Wikimedia Commons | In this edition of “Causing a Racquet,” Robbie Werdiger (CAS ‘24) breaks down the ATP Tour’s new “Baseline” compensation program, aimed at alleviating the financial stress burdened by professional players.

Rubin would likely have benefited from the second and third parts of the “Baseline Initiative.” For players like Rubin, who had to cut their seasons short due to injury, the “Injury Protection” initiative will serve to keep players dedicated to their recovery process and provide financial support to those who play fewer than nine tournaments a year. Players ranked in the top 100 will receive $200,000, while $100,000 will go to injured players ranked 101-175 and $50,000 to those in the 176-250 range. 

World No. 19 Grigor Dimitrov said he appreciates the security of the new program.

“Knowing that we have a safety net through the minimum guarantee and injury protection pillars gives us peace of mind, allowing us to focus on our game and strive for success,” Dimitrov said. “This truly shows the ATP’s commitment to the players and the future of our sport.”

However, the ATP should not focus on protecting players like Dmitrov, who have made close to $24 million on tour.

With the “Newcomer Investment” part of the initiative, the ATP is planning on offering $200,000 to players who break into the top 125 for the first time, which will be offset against prize money earnings the following season.

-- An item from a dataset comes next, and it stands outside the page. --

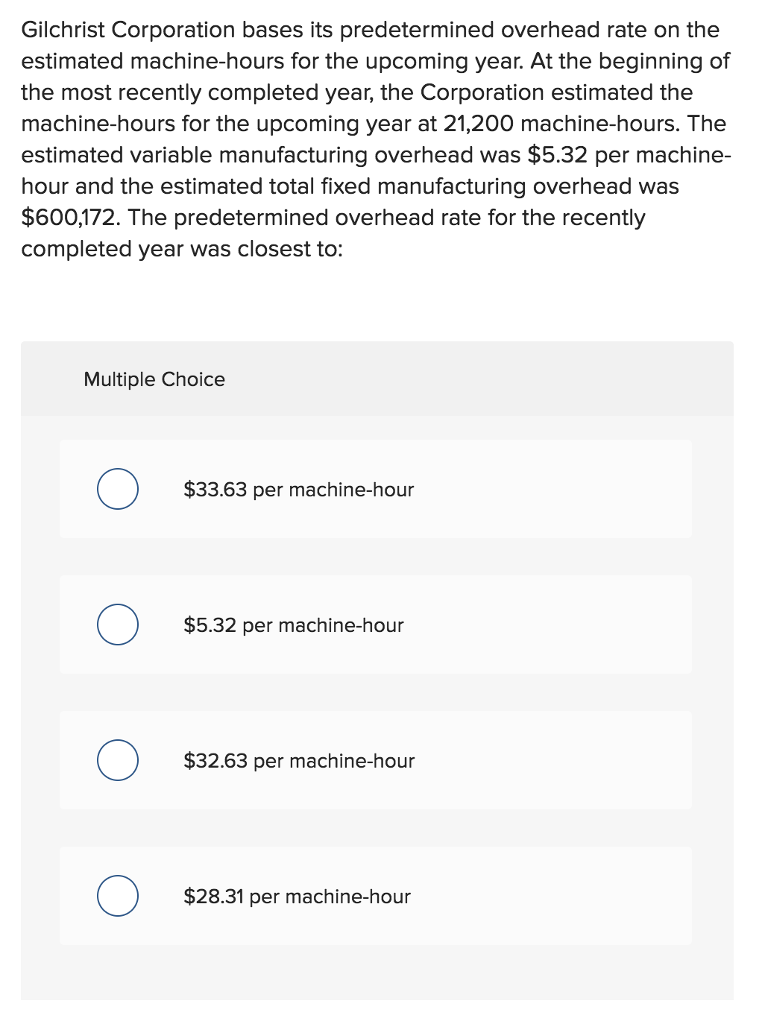Choose the $32.63 per machine-hour radio button
Image resolution: width=765 pixels, height=1024 pixels.
[117, 761]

For players ranked in this range, having the money to travel with a team and play more tournaments could help them achieve one big result in a tournament, which could secure their spot in the main draw of ATP tournaments for the season and set them up on an upward trajectory.

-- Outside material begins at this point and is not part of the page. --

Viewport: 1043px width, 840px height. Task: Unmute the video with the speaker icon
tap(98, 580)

However, these newcomers will have to budget the money effectively while not receiving prize money, so if they do not break through immediately, the money is unlikely to have any long-term effect. Additionally, little separates players ranked 125-250 besides their opportunities and setup. Therefore, the 125 cutoff is arbitrary and does not reach all of the players who could use the money to make a leap in the sport. 

While not yet perfect, the “Baseline Program” is a groundbreaking effort by the ATP Tour to support its players and grow the sport professionally. 

“It is also just the start of what we hope to achieve,” ATP Chairman Andrea Gaudenzi said. “Our ambition is to expand this game-changing initiative in the years to come.”

I look forward to seeing how “Baseline” plays out over the next three years and exploring how we can further support the players.